Receptor mechanisms within the PFC differentially contribute to the procognitive actions of MPH

NE and DA act directly within the PFC to exert inverted-U-shaped modulation of working memory [44, 45]. For NE, this reflects procognitive actions of high-affinity postsynaptic α2-receptors, engaged at lower rates of release, and working memory impairing actions of lower affinity α1-receptors, engaged at higher rates of release (e.g. stress; [10, 32, 46]). For DA, moderate D1 receptor activation promotes, while higher rates of activation impair working memory performance [21]. Consistent with these observations, the current studies demonstrate that within the PFC, α2 and D1, but not α1, are necessary for MPH-induced improvement in working memory. In contrast, MPH-induced improvement in sustained attention was dependent on all three receptor subtypes.

Prior studies demonstrate that activation of PFC α1 receptors promote a flexible form of attention as measured in an attention set shifting task [24]. Based on earlier observations, it was posited that PFC α1 receptors promote “flexible” attention at the expense of focused attention [25]. However, in our studies, activation of PFC α1 receptors improved sustained/focused attention, identical to flexible attention [24]. Collectively, these observations indicate that although α1 receptors differentially regulate distinct PFC-dependent cognitive processes, this cannot be ascribed to a selective enhancement of attentional/cognitive “flexibility”. One important difference between tests of working memory and tests of attention is the need in working memory tasks to actively maintain and protect from distractors information needed to make a subsequent action. Neurophysiologically, α2 and D1 receptors promote sustained activation of PFC neuronal activity during the delay interval of a working memory task, while α1 receptors degrade delay-related activity [47]. Thus, stimulation of PFC α2/D1 receptors help maintain internally generated representations. Future studies will need to determine if the pro-attentional actions of α1 receptors results from an increased sensitivity to external stimuli, as seen with more posterior cortical and subcortical areas [48] or more generally to increased attention to the environment.

Clinical implications

The neurocircuitry underlying the therapeutic actions of psychostimulants remains poorly understood. The current observations add to a growing body of evidence that the procognitive actions of ADHD-approved drugs involve (to some extent) direct action in the PFC [8, 23]. This provides important information for future drug discovery targeted at the development of novel treatments for ADHD (e.g. [49]).
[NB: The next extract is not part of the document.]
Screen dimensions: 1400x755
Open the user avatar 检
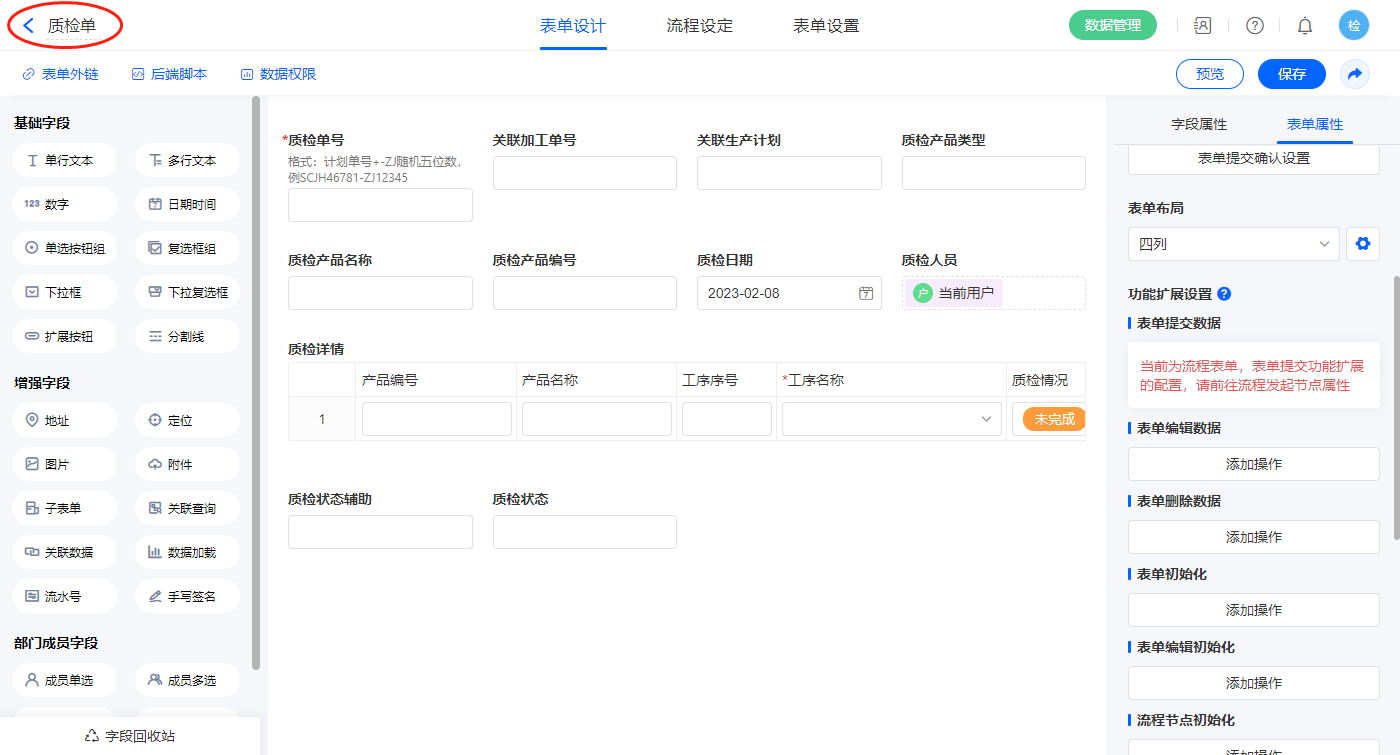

Sprague and Sleator [13] first described a differential dose sensitivity across varying cognitive/behavioral processes to MPH in children with ADHD, an observation later confirmed by Tannock et al. [14]. Our observations suggest an involvement of PFC α1 receptors in the procognitive actions of moderately higher doses of psychostimulants. It remains to be determined whether the facilitation of these α1-sensitive processes contribute to the beneficial (behavioral calming and attention improving) vs. detrimental (cognitive constriction) actions of psychostimulants and whether this differs across ADHD subtype [50]. Lastly, our results demonstrate a role of PFC α1 receptors in the regulation of focused attention, similar to that reported for flexible attention [24]. This may have relevance for the development of novel attention-enhancing compounds.

Funding and disclosure

This work was supported by PHS grants, MH081843, MH098631, and the Office of the Vice Chancellor for Research and Graduate Education at the University of Wisconsin–Madison with funding from the Wisconsin Alumni Research Foundation. The authors declare no competing interests.